Quote, word for word, only the lines running from the line with "Task: Click the ClickUp Brain title label" through the end of the listing. Leave out the pictures.

++++++

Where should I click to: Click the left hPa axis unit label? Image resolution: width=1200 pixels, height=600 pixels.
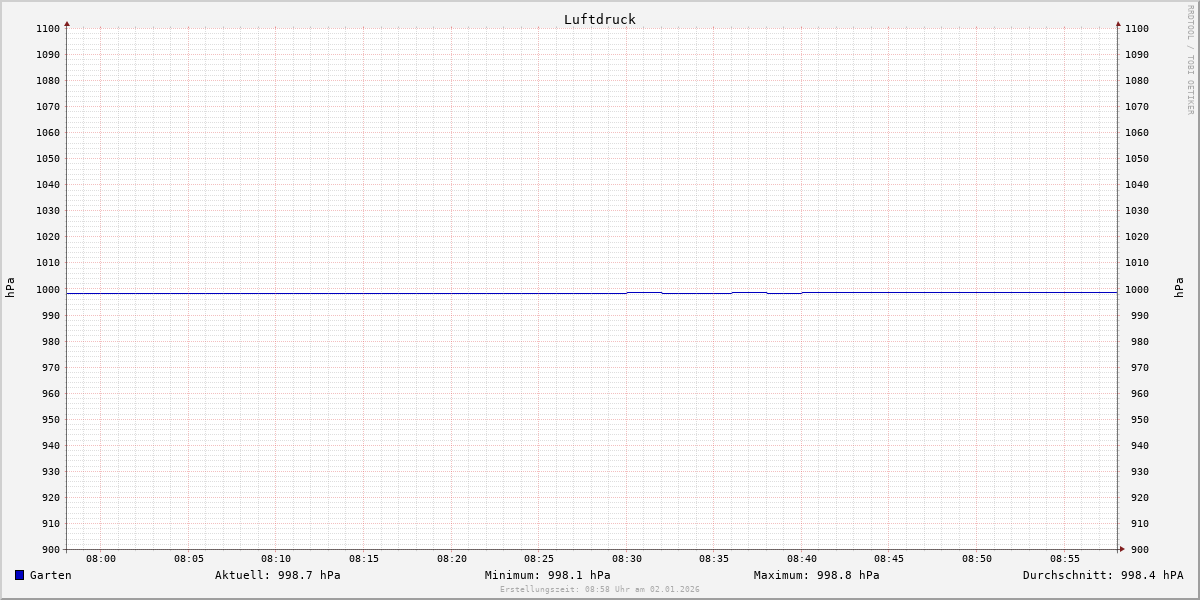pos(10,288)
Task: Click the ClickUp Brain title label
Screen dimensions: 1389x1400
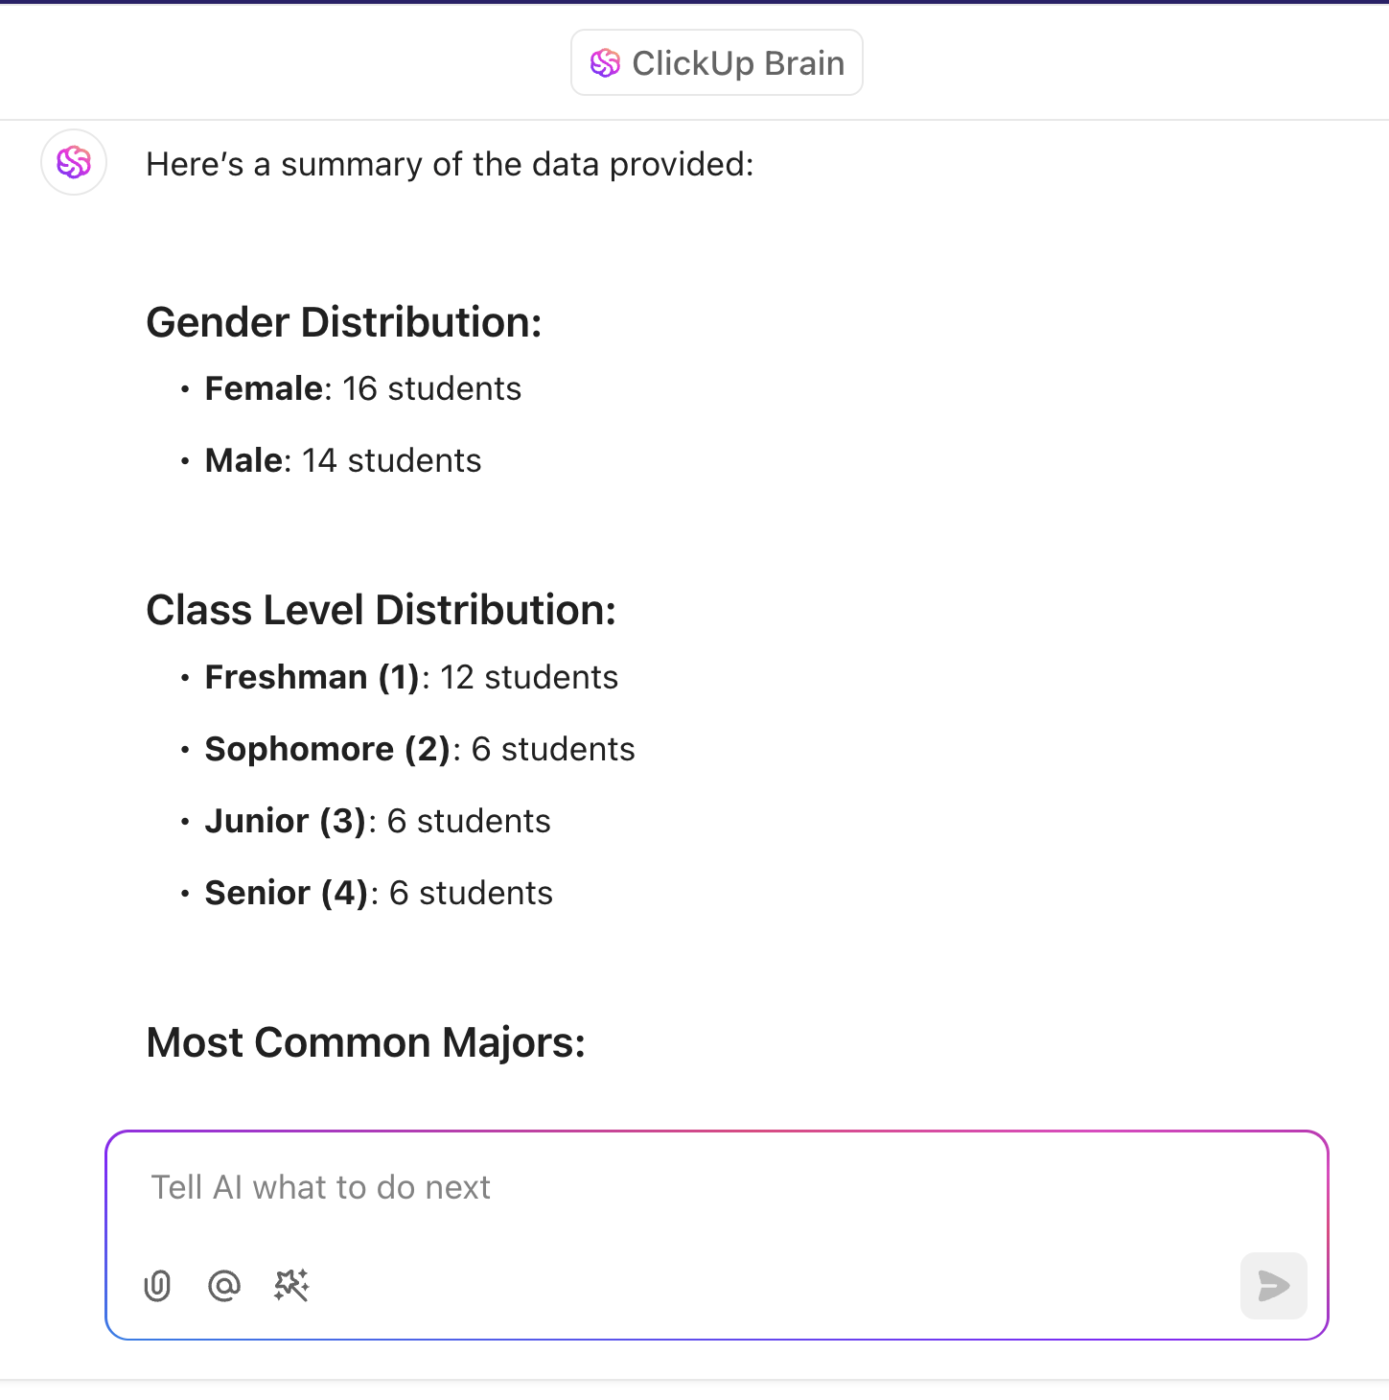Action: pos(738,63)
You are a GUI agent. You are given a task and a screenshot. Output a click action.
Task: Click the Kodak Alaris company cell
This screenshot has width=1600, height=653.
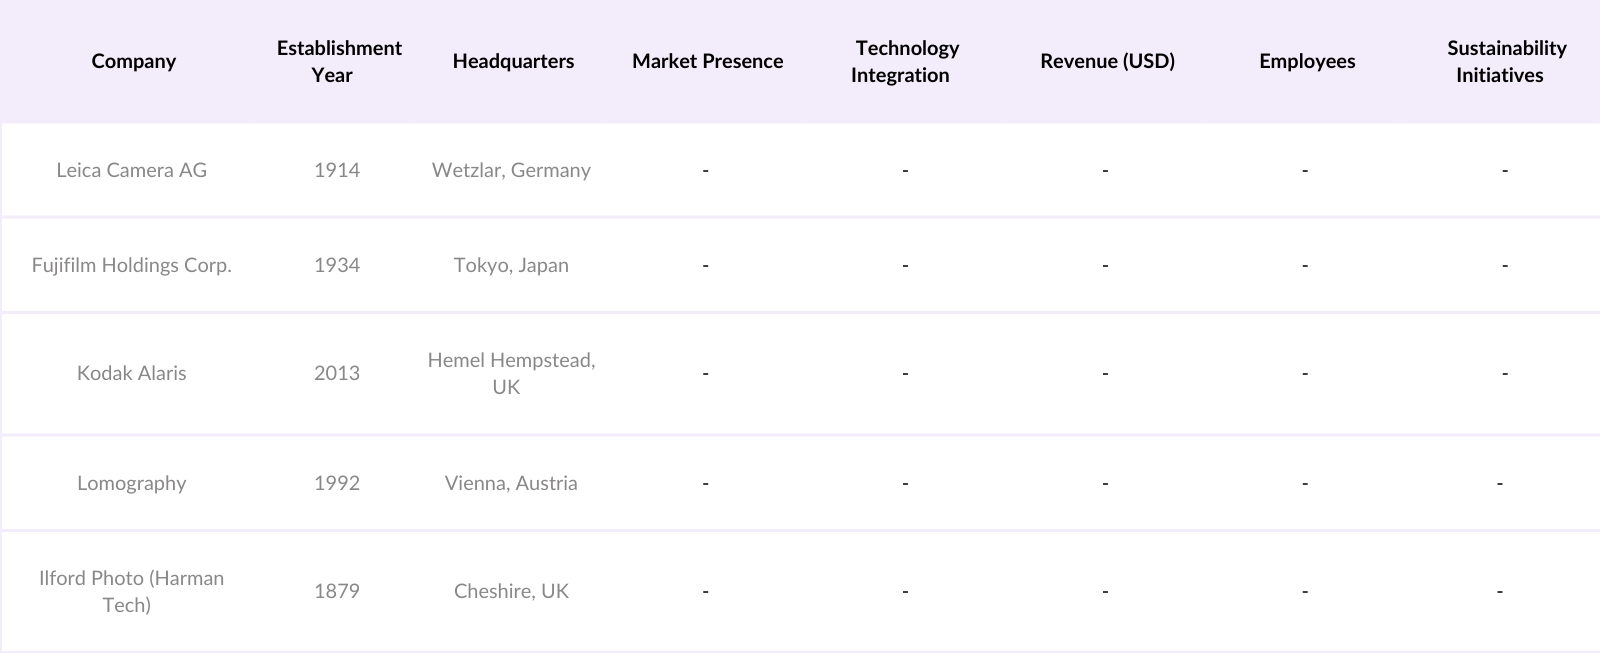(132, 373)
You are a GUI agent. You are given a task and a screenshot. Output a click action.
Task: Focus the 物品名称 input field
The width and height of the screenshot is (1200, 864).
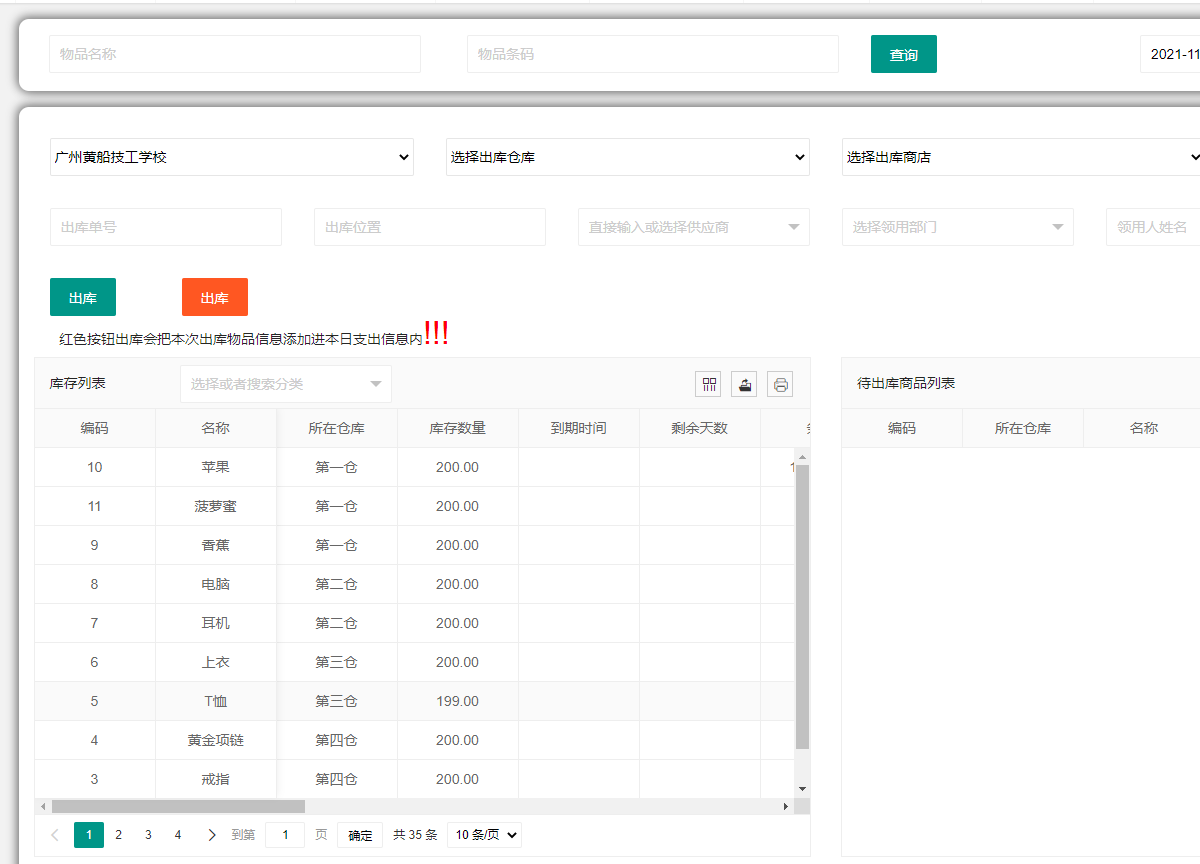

++++++

[RESPONSE FOR THIS EXERCISE]:
Task: Click the ClickUp Brain title label
Screen dimensions: 1389x1400
Action: pos(738,63)
You are a GUI agent. You are given a task and a screenshot. Output a click action.
Task: Click the Kodak Alaris company cell
This screenshot has width=1600, height=653.
(132, 373)
You are a GUI agent. You are given a task and a screenshot. Output a click action.
Task: Focus the 物品名称 input field
The width and height of the screenshot is (1200, 864).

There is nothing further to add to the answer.